Video-CSR: Complex Video Digest Creation for Visual-Language Models
A new task and dataset for long form video summarization.
摘要
评审与讨论
This paper introduces a new dataset for evaluating video captioning, summarization and retrieval.
About the proposed dataset Video-CSR: It contains 4.8K YouTube video clips of 20-60 seconds duration with 5 independently annotated captions (1 sentence) and summaries (3-10 sentences) per video. The videos cover diverse topics and have both visual and speech content.

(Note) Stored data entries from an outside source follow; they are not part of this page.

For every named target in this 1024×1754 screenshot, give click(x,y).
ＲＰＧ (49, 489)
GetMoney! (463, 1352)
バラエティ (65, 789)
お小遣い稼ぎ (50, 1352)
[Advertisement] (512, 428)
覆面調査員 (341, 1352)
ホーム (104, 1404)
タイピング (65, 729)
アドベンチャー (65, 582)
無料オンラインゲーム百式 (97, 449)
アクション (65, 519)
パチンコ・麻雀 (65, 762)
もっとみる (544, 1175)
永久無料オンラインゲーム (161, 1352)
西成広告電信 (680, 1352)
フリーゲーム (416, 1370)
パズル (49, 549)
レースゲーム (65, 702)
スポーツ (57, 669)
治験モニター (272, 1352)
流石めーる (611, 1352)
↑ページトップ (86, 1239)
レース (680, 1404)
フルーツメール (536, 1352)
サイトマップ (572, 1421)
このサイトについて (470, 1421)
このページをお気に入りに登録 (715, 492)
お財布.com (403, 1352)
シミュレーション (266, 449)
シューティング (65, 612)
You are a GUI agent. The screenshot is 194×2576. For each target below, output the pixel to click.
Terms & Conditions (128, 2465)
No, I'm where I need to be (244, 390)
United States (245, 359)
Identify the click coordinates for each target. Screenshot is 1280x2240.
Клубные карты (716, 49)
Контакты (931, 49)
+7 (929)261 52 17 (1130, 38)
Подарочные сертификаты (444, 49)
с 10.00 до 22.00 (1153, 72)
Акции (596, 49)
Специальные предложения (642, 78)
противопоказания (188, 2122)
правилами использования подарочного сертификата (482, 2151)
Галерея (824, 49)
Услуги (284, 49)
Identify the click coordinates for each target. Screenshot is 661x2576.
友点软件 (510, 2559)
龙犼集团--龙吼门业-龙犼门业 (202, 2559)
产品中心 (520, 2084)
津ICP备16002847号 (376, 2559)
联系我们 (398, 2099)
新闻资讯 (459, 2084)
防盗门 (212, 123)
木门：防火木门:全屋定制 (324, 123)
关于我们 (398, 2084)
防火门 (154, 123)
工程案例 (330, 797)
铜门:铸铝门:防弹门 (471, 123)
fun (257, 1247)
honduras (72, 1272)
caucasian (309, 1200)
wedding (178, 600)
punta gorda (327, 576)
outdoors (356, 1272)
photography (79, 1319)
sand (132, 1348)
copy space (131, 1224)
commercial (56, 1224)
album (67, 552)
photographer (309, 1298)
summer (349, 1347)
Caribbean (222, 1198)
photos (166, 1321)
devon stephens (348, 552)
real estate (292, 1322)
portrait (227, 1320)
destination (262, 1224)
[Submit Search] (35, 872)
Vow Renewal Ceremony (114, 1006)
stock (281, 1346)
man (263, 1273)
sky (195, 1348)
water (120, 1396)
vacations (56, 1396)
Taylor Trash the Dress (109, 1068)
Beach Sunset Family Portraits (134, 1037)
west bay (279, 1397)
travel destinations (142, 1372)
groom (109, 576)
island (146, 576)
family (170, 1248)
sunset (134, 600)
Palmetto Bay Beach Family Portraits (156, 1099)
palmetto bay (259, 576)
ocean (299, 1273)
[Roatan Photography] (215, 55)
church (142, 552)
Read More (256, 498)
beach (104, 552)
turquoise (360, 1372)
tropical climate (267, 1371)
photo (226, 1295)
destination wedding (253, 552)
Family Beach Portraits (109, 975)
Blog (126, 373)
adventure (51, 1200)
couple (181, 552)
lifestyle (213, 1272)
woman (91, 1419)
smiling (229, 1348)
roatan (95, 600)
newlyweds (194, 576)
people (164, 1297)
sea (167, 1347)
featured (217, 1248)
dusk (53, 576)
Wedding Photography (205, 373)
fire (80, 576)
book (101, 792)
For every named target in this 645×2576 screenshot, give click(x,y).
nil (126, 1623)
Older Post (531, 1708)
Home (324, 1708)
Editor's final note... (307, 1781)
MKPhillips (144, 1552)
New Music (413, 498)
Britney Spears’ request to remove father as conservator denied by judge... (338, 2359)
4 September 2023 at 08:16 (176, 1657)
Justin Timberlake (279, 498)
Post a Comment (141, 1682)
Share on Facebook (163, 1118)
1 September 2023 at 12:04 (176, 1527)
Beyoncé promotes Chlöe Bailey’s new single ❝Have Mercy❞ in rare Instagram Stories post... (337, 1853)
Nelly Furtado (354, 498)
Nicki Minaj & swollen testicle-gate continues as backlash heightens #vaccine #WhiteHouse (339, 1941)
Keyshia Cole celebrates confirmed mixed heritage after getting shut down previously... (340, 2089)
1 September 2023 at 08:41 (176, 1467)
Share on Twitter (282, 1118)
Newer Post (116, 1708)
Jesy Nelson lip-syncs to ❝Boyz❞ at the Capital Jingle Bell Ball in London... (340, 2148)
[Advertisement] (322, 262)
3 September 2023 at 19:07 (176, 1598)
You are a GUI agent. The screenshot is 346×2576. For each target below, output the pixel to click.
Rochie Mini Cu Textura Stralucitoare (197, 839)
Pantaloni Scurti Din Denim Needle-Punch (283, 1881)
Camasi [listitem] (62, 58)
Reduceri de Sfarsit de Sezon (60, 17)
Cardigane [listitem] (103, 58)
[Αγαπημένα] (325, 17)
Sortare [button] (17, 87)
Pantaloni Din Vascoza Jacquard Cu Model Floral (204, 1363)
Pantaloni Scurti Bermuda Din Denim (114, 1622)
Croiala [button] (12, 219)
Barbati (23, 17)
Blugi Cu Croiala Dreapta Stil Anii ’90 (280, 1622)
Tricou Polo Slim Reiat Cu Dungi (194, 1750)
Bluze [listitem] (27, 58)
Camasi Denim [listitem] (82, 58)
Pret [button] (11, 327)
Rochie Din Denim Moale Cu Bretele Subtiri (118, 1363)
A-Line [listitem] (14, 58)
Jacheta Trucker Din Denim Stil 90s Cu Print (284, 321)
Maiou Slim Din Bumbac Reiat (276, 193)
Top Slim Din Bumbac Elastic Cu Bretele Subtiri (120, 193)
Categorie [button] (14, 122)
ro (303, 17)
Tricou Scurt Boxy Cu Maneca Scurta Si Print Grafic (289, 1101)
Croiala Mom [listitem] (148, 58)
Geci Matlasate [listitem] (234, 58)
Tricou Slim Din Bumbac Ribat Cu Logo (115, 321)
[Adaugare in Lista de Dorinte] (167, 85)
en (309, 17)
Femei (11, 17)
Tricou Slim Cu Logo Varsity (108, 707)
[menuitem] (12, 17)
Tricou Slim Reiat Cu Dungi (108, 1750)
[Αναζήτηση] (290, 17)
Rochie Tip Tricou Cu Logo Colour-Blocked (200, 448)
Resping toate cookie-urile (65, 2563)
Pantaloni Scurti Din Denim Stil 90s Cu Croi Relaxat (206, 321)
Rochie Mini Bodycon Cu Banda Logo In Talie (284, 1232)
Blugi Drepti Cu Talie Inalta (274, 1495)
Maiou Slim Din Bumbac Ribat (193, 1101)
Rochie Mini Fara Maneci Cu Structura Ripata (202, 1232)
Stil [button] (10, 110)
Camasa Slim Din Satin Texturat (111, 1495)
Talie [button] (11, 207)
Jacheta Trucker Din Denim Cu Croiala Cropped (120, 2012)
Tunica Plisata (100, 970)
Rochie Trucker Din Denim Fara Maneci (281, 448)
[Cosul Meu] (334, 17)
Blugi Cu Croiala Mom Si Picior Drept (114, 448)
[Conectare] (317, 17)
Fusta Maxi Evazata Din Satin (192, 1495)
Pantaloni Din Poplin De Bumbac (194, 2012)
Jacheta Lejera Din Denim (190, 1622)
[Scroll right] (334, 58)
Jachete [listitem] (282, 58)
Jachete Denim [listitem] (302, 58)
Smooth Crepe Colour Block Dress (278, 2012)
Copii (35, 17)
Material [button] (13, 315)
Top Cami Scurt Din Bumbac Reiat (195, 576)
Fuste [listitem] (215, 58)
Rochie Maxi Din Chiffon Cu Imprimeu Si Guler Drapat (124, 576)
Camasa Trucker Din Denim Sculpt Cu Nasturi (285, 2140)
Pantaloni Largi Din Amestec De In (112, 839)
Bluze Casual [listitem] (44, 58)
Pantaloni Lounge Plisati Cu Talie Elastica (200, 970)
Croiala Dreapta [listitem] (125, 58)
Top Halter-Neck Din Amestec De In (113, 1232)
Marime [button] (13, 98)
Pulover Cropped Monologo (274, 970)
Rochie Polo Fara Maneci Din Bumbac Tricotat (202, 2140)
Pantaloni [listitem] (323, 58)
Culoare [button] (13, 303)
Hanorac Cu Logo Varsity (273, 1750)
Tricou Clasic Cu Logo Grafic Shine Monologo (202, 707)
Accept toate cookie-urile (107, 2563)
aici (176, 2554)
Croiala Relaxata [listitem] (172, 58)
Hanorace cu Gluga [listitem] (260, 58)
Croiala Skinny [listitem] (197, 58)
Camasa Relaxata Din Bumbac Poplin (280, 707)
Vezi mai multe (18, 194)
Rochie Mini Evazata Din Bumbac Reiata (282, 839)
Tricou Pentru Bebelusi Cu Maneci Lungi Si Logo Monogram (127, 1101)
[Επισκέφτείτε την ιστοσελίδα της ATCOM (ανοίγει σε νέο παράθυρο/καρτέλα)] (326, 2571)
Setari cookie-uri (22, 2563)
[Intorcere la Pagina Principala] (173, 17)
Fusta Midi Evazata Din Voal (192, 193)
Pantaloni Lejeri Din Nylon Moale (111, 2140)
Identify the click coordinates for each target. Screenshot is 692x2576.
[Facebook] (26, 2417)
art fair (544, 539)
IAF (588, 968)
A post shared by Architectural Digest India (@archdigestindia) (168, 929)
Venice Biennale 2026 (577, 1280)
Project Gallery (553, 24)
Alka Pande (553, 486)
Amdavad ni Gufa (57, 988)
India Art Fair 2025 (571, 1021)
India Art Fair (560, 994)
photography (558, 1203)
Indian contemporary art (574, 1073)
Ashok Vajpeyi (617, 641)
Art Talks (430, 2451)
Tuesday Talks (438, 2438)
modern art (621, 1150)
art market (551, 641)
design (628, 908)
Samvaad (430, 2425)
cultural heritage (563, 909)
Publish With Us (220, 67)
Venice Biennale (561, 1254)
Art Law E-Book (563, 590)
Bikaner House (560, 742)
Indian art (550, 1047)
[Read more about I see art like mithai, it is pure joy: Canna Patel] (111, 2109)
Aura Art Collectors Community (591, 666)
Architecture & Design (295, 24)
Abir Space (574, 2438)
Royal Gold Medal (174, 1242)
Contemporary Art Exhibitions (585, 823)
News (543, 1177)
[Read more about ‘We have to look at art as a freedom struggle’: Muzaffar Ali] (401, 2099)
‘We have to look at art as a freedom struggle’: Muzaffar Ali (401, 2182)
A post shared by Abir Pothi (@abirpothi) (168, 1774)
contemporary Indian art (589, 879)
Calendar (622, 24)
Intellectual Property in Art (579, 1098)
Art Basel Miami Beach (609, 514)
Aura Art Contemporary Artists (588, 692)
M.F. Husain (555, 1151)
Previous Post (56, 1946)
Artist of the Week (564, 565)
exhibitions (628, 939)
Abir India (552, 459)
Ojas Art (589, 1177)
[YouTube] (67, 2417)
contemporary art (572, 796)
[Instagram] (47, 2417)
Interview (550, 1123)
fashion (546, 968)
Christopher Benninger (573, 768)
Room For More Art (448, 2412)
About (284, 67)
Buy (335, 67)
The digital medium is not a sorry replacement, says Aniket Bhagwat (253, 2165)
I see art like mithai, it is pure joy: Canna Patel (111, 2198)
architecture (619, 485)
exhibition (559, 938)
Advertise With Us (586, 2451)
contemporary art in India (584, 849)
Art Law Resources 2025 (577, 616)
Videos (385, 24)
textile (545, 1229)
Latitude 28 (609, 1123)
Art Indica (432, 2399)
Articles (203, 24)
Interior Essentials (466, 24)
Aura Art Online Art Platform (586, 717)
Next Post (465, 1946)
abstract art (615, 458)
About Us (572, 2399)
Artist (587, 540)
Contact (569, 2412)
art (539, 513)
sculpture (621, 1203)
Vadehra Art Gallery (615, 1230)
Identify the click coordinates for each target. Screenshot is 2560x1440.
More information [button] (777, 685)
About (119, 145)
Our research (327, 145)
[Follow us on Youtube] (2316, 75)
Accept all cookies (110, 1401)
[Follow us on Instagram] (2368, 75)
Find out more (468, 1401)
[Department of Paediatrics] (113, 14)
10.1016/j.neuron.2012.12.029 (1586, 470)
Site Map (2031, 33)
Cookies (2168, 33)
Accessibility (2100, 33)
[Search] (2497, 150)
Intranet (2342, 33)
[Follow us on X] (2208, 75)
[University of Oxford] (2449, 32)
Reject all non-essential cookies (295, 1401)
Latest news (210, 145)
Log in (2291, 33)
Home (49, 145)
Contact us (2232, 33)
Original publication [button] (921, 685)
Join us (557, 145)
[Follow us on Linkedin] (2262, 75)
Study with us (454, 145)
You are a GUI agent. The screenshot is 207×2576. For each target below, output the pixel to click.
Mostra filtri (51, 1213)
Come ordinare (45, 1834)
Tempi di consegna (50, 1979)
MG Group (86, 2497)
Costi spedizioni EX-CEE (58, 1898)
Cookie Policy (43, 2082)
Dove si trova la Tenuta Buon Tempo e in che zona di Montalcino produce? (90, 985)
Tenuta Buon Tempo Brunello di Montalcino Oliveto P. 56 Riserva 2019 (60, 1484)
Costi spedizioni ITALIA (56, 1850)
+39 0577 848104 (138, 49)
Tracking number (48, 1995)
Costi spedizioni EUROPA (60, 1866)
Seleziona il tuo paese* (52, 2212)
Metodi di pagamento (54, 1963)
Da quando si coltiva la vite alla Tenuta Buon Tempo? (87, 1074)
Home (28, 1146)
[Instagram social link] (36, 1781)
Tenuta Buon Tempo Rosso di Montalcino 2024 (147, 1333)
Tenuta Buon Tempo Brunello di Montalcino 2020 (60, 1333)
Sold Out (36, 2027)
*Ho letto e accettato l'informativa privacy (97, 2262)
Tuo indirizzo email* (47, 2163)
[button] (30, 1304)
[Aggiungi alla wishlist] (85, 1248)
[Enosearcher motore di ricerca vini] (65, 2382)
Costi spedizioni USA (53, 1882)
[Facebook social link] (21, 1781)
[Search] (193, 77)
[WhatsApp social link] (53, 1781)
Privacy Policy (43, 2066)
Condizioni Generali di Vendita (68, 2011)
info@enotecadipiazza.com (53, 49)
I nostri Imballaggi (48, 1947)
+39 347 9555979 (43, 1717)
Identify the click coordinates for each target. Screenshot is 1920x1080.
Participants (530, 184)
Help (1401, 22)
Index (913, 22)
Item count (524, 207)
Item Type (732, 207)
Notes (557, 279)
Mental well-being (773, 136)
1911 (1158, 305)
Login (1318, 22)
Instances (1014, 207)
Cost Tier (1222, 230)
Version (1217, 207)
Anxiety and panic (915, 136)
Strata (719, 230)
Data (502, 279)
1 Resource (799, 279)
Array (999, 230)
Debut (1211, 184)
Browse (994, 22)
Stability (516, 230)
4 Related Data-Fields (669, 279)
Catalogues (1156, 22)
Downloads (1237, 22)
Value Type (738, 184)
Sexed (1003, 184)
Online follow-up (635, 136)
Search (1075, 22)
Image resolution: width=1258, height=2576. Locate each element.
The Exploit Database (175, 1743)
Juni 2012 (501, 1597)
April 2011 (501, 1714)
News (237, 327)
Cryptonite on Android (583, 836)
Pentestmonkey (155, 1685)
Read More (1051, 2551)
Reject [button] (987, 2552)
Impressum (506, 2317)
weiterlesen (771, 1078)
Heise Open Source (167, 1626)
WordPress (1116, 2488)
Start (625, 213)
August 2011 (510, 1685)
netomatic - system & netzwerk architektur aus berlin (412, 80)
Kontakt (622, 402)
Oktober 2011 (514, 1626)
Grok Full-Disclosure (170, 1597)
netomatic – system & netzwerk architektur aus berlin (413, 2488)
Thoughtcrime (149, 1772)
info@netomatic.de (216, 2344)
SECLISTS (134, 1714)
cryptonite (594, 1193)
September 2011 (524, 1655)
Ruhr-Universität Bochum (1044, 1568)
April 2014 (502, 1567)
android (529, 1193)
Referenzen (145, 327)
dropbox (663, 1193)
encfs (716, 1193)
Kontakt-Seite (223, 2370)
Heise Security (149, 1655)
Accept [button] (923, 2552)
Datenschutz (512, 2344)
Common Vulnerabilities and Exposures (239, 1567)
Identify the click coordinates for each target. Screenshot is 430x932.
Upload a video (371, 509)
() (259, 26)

The findings based on evaluation results of Video-CSR: They compare different evaluation metrics for the long-form summarization task and find model-based metrics like BLEURT have better correlation to human rankings than n-gram metrics. Two model architectures are evaluated: Video-LLaMA which uses a frozen large language model, and an end-to-end "SimCSR" model they propose. Video-LLaMA has good text generation but suffers from hallucination, while SimCSR balances generation and retrieval without hallucination.
优点
The paper do brings some insights on how to construct a carefully annotated dataset for multiple multi-modality tasks.
缺点
The major issue of this paper is the dataset and evaluation size. With 4.8K test videos, metrics can have high variance. Larger scale evaluation would provide more confidence. Also mentioned in the paper, some evaluation is based on only tens of samples:
Sec 3.3 … we compared ranking by metrics to that of human preference. We selected 20 videos from annotated responses…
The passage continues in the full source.